Accessibility links

Breaking News
News

Iraqi Voter Turn Out Reportedly High in Jordan

update

Among Iraqis living outside their homeland, about 20,000 registered to vote in Jordan. Election officials there reported a high turnout.

Election officials in Jordan say they are happy with the turnout. The Geneva-based International Organization for Migration organized the voting for Iraqis living abroad.

Lazhar Aloui, who heads the IOM mission in Jordan, says he is pleased with the turnout and with the Iraqis who supported the process.

"The idea is really not to make sure that every Iraqi everywhere outside Iraqi will vote, but its really to provide an opportunity for most of the people to participate in this first step in the democratic transition," he says.

Mr. Aloui acknowledges that there are many thousands of Iraqis in Jordan who are not voting, however.

Even though over 20,000 Iraqi expatriates registered to vote in Jordan, that represents only a small percentage of the Iraqi community in the country. Jordanian officials say there are more than 200,000 Iraqis in Jordan, but other estimates place the number far higher, approaching half a million.

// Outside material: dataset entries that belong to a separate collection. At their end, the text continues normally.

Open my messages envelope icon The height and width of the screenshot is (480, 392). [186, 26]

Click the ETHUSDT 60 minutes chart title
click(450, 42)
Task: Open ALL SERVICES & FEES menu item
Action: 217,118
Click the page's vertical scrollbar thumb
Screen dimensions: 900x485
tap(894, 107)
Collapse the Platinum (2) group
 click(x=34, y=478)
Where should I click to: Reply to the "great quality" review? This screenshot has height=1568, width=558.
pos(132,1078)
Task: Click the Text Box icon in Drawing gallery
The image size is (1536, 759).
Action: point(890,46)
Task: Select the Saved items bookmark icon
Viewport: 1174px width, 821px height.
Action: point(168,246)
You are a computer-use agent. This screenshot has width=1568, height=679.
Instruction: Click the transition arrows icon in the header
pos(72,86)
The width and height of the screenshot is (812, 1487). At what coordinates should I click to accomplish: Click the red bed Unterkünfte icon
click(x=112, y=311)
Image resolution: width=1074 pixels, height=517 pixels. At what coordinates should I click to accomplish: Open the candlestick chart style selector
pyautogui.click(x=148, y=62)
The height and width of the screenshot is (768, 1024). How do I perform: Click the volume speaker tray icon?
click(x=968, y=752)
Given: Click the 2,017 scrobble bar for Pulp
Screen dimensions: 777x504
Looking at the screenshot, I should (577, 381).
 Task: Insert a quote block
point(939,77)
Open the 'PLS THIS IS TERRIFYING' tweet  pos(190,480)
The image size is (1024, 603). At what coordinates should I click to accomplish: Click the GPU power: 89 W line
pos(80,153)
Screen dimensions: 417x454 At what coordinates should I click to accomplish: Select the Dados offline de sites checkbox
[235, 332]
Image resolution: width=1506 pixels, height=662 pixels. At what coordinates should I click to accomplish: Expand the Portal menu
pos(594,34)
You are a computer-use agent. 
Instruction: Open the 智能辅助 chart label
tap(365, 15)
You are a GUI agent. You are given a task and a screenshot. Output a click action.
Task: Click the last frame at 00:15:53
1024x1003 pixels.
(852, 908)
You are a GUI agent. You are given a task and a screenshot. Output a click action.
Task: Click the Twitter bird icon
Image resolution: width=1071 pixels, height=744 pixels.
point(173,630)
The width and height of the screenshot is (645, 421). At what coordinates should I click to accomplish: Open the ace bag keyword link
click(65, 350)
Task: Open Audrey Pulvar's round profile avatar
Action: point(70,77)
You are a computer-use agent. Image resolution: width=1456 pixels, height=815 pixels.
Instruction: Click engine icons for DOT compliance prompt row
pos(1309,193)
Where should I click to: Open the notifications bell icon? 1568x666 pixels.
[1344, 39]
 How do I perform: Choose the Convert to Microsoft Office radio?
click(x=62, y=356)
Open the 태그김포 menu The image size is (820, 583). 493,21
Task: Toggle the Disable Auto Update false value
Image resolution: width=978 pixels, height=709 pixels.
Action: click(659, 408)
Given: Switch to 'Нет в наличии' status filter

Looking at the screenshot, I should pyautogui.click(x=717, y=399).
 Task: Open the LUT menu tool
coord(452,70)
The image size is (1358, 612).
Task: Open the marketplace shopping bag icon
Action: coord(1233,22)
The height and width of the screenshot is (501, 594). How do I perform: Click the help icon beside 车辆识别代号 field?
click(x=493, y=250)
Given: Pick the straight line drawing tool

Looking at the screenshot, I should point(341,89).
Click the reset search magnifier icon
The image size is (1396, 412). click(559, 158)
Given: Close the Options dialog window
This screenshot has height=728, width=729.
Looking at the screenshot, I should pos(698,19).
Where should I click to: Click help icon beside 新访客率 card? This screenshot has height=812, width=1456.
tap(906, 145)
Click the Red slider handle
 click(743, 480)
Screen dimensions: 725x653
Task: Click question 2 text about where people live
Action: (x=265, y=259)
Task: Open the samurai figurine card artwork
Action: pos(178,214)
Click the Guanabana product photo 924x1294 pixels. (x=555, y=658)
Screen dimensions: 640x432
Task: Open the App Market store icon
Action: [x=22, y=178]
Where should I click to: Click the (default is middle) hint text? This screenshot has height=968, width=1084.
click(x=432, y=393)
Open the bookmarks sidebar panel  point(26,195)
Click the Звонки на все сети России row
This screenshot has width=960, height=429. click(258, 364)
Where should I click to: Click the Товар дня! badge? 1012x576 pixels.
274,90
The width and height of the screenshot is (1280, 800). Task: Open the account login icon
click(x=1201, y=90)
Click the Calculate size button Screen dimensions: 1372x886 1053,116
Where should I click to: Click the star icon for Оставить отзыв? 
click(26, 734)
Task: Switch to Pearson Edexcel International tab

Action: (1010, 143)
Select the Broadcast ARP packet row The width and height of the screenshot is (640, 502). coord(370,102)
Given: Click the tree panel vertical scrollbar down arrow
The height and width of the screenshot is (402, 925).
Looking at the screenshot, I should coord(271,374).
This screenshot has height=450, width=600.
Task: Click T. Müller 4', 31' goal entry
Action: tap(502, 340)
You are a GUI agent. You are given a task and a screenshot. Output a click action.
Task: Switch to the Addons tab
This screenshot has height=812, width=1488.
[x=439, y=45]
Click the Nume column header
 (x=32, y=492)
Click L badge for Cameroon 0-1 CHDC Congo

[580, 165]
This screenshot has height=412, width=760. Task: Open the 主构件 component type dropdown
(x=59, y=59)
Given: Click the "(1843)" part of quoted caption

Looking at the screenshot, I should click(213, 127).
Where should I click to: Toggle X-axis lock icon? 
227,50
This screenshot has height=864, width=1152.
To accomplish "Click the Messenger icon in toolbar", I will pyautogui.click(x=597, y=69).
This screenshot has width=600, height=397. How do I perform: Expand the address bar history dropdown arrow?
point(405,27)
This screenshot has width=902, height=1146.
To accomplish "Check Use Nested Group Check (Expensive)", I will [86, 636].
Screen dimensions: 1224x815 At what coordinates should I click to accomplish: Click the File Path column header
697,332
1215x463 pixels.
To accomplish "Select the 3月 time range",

Eleven polling stations were set up in several cities in Jordan, eight of them here in in Amman.

Outside the Al-Hussein voting center in central Amman, 24-year-old Ahmed Al-Jobouri says voting in the landmark election was too important to pass up.

Mr. Al-Jobouri says his vote is a message for friends and family back in Iraq.

"The Iraqi man didn't know what freedom means, so we helped here to let people know what's the meaning of freedom," Mr. Mr. Al-Jobouri says.

But, reports out of Iraq itself were cause for concern, and many of the voters in the Al-Hussein center traded news of suicide bomb attacks in Iraq.

Thirty-year-old Fadia says her family in Baghdad heard explosions, as they prepared to vote Sunday morning.

Fadia prefers to give only her first name, and says that, if she were in Iraq, she might be too scared to vote. But here in Jordan, she says, she was able to take part.

"It feels free. Having a chance to make any choice you want - something like Iraqis never had before. And I am one of them," Ms.Fadia says.

More than 280,000 Iraqi expatriates registered to vote in 14 countries, including Jordan, Syria, Iran, Britain, Sweden and the United States.

Iraqis are voting for 275 members of a national assembly, which will in turn draft and approve a new constitution. They are also choosing members of 18 provincial assemblies and an autonomous Kurdish parliament in northern Iraq.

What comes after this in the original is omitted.